--- START ---
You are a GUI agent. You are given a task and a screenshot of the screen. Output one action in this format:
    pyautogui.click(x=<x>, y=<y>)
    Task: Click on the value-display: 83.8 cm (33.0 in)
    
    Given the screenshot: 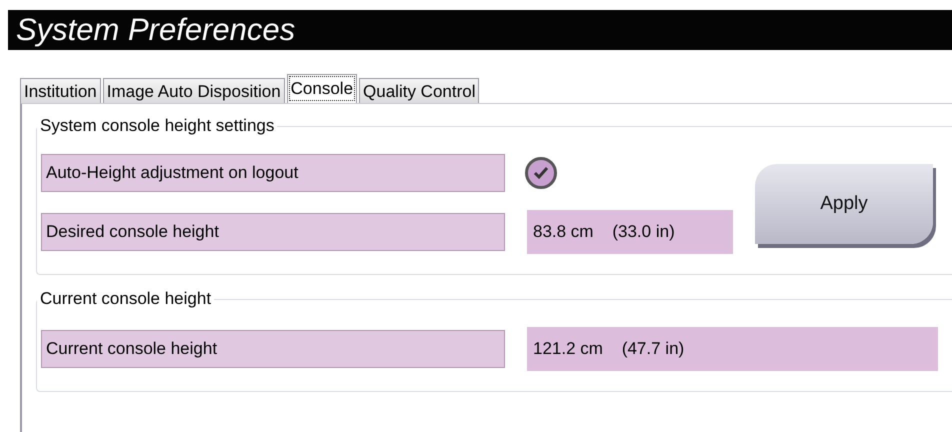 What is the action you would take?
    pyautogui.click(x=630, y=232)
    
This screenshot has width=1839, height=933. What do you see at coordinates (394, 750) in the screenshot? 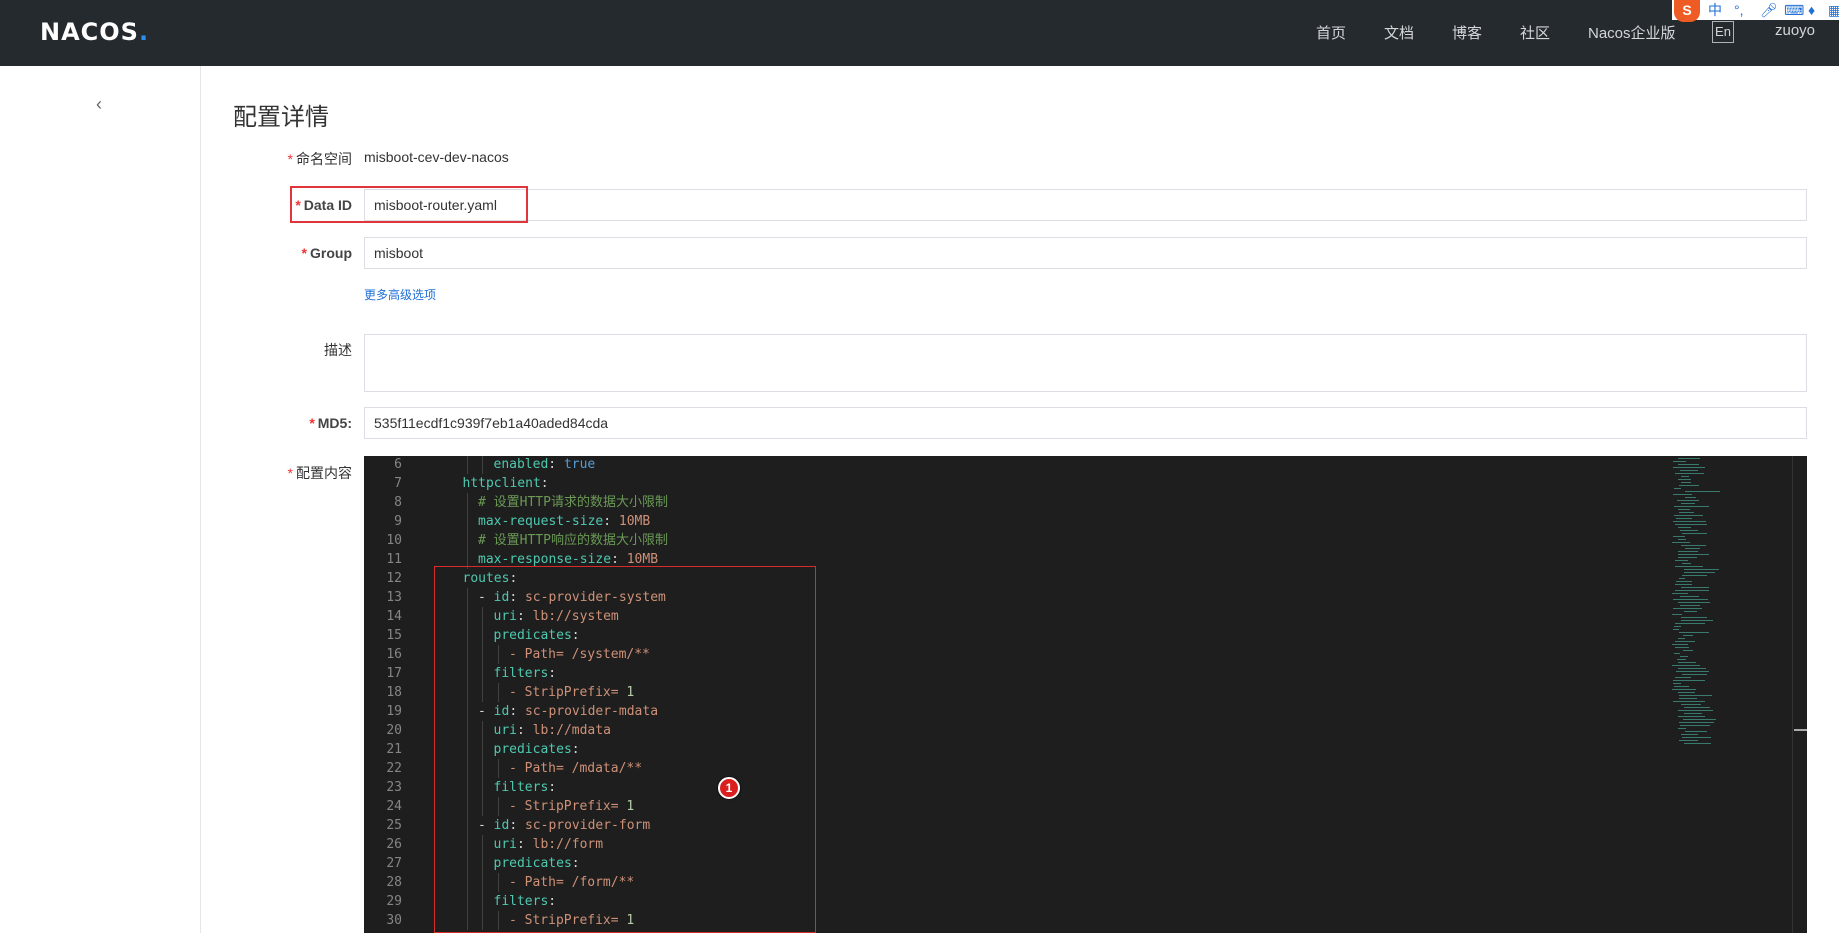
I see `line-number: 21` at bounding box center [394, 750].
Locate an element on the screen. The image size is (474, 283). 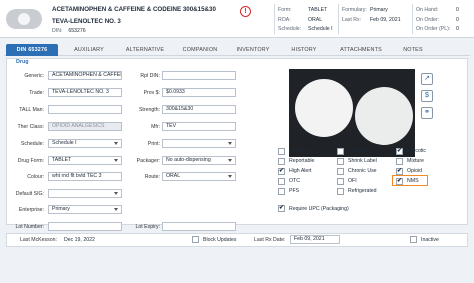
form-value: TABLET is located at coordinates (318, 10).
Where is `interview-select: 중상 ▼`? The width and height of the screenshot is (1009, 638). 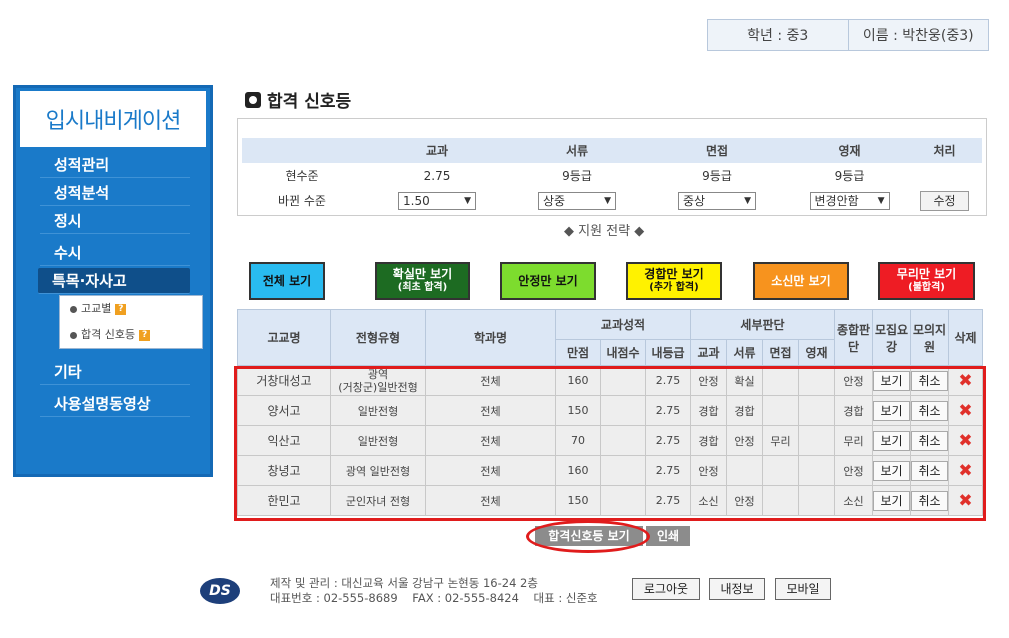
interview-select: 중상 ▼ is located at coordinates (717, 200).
--- END ---
--- START ---
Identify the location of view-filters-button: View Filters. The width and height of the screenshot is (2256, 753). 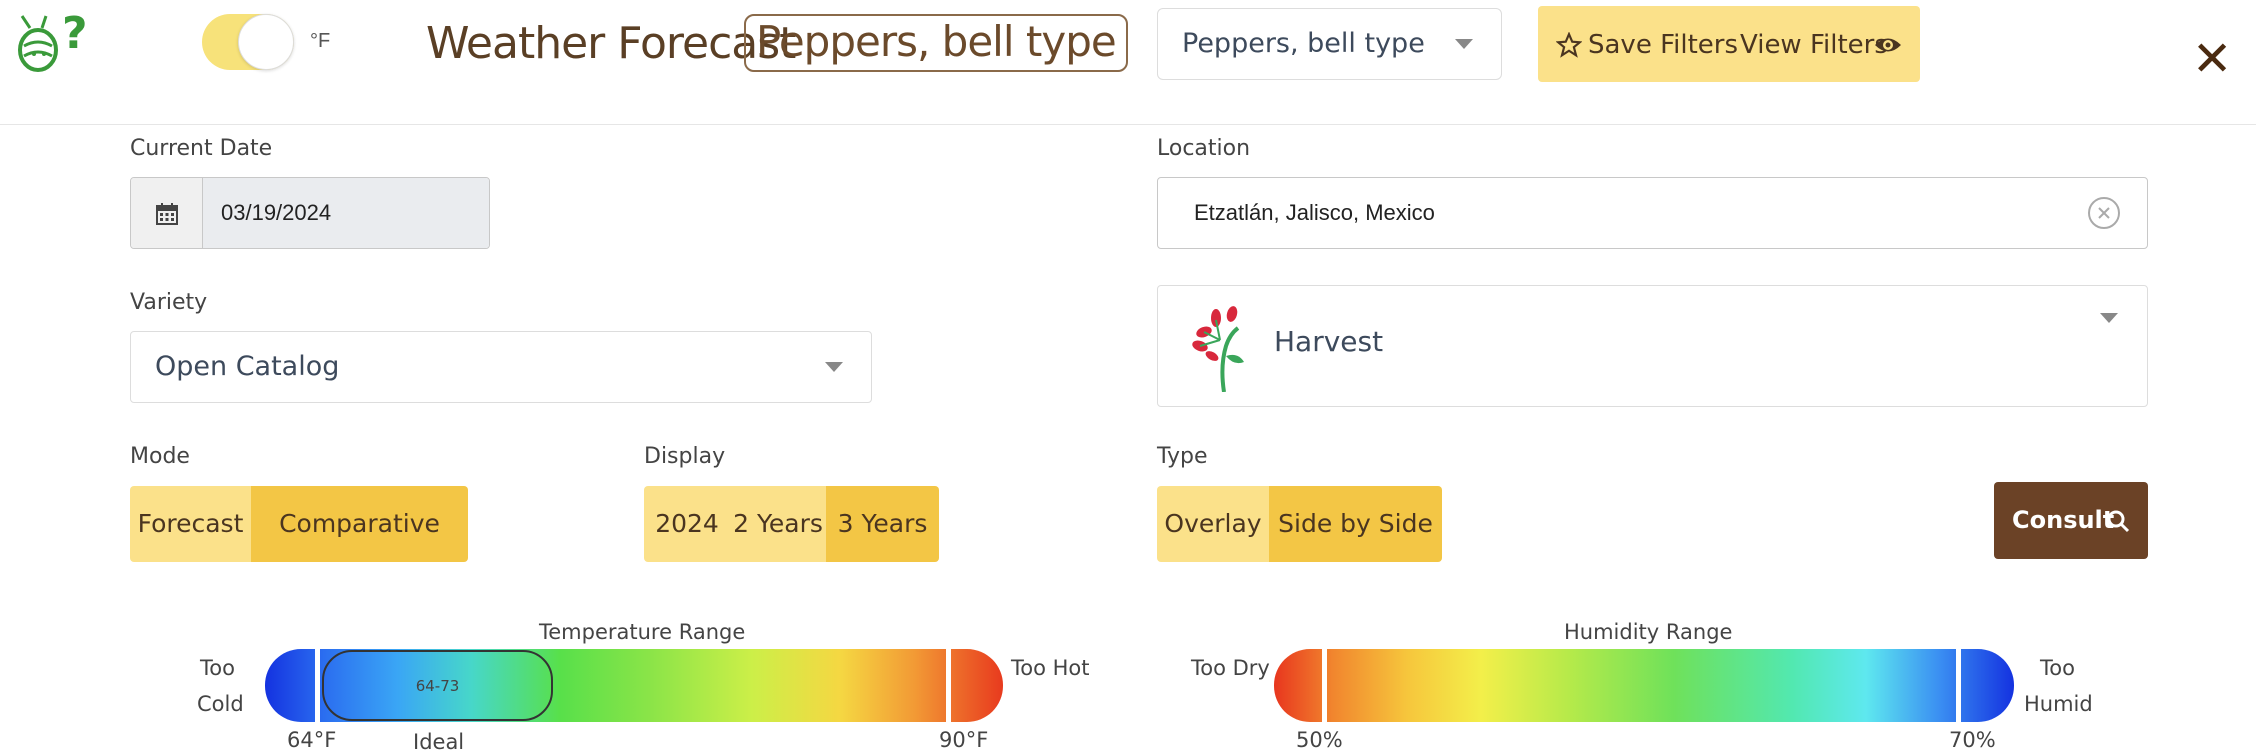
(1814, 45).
--- END ---
Work instructions:
Return, unchanged, the data lines between the line holding "is (1009, 638)." and the line holding "interview-select: 중상 ▼ is", inclusive. Leave the pictures out.

Result of the task:
Where is `interview-select: 중상 ▼`? The width and height of the screenshot is (1009, 638). 
interview-select: 중상 ▼ is located at coordinates (717, 200).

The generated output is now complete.